▸ **Exercise goal**: In the records that follow, find the line with "Khôi phục và"; from there, retype every line exactly through the line with "[Open Pinterest] (926, 2521)", which also belongs to the answer.

▸ **Source records**:
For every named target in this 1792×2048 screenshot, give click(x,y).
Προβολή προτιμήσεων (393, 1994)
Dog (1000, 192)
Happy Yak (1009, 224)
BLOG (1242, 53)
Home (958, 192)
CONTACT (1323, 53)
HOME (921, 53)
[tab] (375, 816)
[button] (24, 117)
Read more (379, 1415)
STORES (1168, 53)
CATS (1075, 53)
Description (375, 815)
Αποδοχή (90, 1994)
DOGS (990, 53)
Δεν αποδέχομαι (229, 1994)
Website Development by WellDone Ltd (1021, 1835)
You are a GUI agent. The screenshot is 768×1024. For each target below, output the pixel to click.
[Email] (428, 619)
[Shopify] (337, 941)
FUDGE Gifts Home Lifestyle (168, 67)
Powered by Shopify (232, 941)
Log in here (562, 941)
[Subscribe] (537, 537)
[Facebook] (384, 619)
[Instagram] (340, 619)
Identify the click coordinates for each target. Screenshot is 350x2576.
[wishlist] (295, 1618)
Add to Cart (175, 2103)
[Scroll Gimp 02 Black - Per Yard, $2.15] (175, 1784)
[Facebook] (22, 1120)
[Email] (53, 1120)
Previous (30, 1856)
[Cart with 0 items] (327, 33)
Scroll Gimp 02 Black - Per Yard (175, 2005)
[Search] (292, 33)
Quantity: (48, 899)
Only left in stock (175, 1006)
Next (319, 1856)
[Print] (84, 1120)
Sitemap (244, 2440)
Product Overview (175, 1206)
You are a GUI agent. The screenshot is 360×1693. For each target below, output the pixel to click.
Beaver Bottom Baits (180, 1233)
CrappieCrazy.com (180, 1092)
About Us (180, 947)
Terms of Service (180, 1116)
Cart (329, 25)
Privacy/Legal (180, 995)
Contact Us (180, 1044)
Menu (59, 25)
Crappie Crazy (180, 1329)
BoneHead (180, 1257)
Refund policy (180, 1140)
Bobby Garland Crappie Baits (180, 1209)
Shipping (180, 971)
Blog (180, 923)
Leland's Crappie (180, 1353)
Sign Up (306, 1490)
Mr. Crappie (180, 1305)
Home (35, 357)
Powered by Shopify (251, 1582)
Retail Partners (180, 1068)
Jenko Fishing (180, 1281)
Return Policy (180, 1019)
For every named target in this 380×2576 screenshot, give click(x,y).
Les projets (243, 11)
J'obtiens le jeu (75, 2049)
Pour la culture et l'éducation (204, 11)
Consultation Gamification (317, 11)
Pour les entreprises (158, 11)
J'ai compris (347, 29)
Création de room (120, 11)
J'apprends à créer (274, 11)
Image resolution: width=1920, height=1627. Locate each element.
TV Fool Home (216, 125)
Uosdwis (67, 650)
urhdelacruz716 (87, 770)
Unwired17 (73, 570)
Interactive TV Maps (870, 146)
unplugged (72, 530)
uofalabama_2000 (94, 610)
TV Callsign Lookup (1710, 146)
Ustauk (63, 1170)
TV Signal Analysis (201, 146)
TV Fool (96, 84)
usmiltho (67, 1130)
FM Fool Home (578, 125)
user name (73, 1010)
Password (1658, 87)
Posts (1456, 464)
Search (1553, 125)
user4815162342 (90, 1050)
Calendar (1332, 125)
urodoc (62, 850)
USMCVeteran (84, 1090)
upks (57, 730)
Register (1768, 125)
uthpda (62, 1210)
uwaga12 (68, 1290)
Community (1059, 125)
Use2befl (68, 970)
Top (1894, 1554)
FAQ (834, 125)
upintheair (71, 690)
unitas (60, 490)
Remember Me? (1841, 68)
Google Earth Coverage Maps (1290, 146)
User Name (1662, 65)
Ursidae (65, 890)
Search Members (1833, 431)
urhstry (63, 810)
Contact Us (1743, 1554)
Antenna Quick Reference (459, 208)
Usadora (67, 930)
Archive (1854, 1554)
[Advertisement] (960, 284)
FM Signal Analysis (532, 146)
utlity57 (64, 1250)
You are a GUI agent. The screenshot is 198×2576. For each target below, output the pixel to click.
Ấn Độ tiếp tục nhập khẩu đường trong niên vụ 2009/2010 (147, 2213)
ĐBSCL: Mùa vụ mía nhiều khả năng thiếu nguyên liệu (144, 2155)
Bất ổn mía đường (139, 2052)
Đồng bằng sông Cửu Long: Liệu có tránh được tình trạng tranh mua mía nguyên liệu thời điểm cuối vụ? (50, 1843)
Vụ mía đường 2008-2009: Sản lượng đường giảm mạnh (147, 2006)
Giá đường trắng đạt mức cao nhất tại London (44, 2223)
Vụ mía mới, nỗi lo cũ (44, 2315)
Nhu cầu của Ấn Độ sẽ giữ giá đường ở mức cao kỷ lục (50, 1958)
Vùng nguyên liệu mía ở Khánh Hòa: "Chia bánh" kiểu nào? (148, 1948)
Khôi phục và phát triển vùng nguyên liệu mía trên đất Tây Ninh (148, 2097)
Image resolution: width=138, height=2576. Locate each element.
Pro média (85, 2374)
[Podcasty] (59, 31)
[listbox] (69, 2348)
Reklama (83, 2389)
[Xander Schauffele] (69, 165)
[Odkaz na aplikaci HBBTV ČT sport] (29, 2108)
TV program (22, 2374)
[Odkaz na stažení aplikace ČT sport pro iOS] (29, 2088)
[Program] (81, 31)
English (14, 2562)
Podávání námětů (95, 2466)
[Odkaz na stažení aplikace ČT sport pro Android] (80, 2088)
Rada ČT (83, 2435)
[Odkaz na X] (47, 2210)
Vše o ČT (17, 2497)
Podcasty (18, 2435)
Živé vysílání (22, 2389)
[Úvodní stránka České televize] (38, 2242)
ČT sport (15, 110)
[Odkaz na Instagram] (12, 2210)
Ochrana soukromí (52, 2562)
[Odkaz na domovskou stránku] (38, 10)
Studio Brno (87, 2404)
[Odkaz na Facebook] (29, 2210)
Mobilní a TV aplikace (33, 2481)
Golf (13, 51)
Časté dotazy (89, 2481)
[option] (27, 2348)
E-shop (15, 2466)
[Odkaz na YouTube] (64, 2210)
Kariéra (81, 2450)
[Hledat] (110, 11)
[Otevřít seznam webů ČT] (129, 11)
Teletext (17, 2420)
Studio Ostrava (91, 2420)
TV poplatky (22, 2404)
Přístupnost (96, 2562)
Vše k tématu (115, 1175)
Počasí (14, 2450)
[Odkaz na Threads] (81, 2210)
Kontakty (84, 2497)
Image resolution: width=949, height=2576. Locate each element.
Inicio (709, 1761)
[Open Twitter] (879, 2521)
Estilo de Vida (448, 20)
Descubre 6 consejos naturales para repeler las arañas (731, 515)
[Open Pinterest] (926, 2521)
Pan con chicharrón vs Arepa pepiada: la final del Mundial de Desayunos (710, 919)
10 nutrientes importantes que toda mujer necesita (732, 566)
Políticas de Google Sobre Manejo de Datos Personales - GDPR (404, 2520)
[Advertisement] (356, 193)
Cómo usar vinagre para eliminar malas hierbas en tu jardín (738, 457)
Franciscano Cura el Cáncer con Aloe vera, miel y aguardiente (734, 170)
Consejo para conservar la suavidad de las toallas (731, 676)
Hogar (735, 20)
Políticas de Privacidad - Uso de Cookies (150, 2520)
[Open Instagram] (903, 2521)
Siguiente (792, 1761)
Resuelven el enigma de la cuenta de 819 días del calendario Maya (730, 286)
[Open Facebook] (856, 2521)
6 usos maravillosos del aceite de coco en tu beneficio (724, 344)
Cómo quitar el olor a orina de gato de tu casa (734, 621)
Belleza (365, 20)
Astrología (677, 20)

▸ **Written reply**:
Khôi phục và phát triển vùng nguyên liệu mía trên đất Tây Ninh (148, 2097)
Image resolution: width=138, height=2576. Locate each element.
Pro média (85, 2374)
[Podcasty] (59, 31)
[listbox] (69, 2348)
Reklama (83, 2389)
[Xander Schauffele] (69, 165)
[Odkaz na aplikaci HBBTV ČT sport] (29, 2108)
TV program (22, 2374)
[Odkaz na stažení aplikace ČT sport pro iOS] (29, 2088)
[Program] (81, 31)
English (14, 2562)
Podávání námětů (95, 2466)
[Odkaz na stažení aplikace ČT sport pro Android] (80, 2088)
Rada ČT (83, 2435)
[Odkaz na X] (47, 2210)
Vše o ČT (17, 2497)
Podcasty (18, 2435)
Živé vysílání (22, 2389)
[Úvodní stránka České televize] (38, 2242)
ČT sport (15, 110)
[Odkaz na Instagram] (12, 2210)
Ochrana soukromí (52, 2562)
[Odkaz na domovskou stránku] (38, 10)
Studio Brno (87, 2404)
[Odkaz na Facebook] (29, 2210)
Mobilní a TV aplikace (33, 2481)
Golf (13, 51)
Časté dotazy (89, 2481)
[option] (27, 2348)
E-shop (15, 2466)
[Odkaz na YouTube] (64, 2210)
Kariéra (81, 2450)
[Hledat] (110, 11)
[Otevřít seznam webů ČT] (129, 11)
Teletext (17, 2420)
Studio Ostrava (91, 2420)
TV poplatky (22, 2404)
Přístupnost (96, 2562)
Vše k tématu (115, 1175)
Počasí (14, 2450)
[Odkaz na Threads] (81, 2210)
Kontakty (84, 2497)
Image resolution: width=949, height=2576. Locate each element.
Inicio (709, 1761)
[Open Twitter] (879, 2521)
Estilo de Vida (448, 20)
Descubre 6 consejos naturales para repeler las arañas (731, 515)
[Open Pinterest] (926, 2521)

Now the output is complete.